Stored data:
____
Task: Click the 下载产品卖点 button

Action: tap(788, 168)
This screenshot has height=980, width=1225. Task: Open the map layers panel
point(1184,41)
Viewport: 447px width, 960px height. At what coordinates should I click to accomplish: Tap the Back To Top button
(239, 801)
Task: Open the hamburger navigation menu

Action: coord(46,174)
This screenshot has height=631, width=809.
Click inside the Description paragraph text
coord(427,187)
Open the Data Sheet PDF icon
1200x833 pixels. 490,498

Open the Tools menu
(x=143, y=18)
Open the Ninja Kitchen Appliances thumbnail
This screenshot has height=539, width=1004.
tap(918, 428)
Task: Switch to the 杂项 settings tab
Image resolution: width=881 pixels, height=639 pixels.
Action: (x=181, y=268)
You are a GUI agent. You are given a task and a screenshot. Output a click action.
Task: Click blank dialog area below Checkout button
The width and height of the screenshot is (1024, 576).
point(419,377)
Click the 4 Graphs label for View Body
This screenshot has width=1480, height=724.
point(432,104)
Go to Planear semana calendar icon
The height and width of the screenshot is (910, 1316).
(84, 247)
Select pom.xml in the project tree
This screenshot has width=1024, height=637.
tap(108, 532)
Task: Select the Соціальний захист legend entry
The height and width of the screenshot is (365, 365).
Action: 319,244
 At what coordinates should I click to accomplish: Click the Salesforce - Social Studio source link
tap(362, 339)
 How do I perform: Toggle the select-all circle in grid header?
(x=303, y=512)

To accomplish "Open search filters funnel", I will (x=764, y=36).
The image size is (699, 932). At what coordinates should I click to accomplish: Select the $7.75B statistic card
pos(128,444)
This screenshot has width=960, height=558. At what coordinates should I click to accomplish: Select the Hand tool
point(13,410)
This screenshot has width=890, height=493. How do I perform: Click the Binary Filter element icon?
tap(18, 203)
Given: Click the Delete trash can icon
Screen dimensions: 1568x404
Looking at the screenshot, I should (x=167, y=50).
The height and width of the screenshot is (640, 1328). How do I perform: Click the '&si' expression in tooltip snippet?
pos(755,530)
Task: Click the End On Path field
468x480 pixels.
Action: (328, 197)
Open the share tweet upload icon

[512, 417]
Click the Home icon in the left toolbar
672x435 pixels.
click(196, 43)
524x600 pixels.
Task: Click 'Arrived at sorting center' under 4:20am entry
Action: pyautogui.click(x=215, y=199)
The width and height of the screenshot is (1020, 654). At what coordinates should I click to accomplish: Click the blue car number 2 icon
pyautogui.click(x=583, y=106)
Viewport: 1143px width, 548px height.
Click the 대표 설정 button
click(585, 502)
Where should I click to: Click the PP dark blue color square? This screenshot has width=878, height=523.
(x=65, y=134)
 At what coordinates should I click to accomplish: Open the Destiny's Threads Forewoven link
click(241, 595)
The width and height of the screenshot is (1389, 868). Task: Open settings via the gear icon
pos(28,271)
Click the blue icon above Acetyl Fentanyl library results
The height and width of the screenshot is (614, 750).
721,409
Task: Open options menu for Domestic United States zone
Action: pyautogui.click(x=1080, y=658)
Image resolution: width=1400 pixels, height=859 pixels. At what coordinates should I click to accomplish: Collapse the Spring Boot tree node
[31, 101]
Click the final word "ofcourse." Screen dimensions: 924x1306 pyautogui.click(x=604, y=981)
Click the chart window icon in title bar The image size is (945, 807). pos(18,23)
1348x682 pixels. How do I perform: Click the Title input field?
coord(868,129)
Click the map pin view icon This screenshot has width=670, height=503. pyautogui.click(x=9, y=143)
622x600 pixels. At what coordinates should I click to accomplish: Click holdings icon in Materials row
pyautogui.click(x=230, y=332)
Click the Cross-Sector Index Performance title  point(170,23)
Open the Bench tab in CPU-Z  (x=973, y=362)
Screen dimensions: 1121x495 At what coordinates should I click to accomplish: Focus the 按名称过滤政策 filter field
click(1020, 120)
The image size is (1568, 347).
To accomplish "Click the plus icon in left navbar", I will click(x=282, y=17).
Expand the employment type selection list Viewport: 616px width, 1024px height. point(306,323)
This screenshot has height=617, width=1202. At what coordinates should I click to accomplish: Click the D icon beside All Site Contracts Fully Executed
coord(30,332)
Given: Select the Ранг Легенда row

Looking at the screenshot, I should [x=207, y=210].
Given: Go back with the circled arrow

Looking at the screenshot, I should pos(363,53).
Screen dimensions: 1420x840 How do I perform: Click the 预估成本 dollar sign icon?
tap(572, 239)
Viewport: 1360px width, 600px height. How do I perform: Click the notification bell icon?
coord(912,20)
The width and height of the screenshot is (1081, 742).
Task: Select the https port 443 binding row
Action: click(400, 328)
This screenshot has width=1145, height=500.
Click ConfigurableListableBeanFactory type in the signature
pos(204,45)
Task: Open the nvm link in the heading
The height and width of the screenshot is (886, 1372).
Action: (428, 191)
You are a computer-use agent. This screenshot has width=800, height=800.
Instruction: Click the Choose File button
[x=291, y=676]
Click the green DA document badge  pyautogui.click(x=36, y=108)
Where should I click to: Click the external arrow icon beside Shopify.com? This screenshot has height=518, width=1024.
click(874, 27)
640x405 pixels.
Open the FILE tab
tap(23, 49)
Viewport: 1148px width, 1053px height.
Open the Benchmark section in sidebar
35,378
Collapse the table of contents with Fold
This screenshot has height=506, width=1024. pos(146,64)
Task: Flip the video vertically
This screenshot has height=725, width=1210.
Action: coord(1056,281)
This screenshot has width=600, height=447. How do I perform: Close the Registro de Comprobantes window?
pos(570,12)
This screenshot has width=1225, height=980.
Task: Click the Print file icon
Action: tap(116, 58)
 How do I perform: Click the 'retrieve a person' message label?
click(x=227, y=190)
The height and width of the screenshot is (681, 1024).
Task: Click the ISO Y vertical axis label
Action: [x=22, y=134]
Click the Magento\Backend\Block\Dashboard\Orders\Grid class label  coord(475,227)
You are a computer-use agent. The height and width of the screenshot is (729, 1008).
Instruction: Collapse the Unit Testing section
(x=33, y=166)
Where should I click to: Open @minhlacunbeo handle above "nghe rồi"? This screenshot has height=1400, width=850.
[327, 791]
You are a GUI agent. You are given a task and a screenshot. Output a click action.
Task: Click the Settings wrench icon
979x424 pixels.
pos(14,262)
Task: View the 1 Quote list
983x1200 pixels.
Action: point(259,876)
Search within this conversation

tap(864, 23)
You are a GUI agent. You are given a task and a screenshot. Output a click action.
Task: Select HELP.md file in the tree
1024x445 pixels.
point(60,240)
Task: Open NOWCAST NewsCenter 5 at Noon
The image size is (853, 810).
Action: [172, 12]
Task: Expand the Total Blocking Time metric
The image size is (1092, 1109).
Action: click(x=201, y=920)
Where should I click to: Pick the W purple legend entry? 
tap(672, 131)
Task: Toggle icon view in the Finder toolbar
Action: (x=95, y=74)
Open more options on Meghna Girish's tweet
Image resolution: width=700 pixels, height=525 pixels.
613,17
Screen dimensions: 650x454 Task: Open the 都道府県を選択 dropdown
____
### Action item
For the word "Expand", count the lines of the records that contain it and give only the number.

### Written solution
2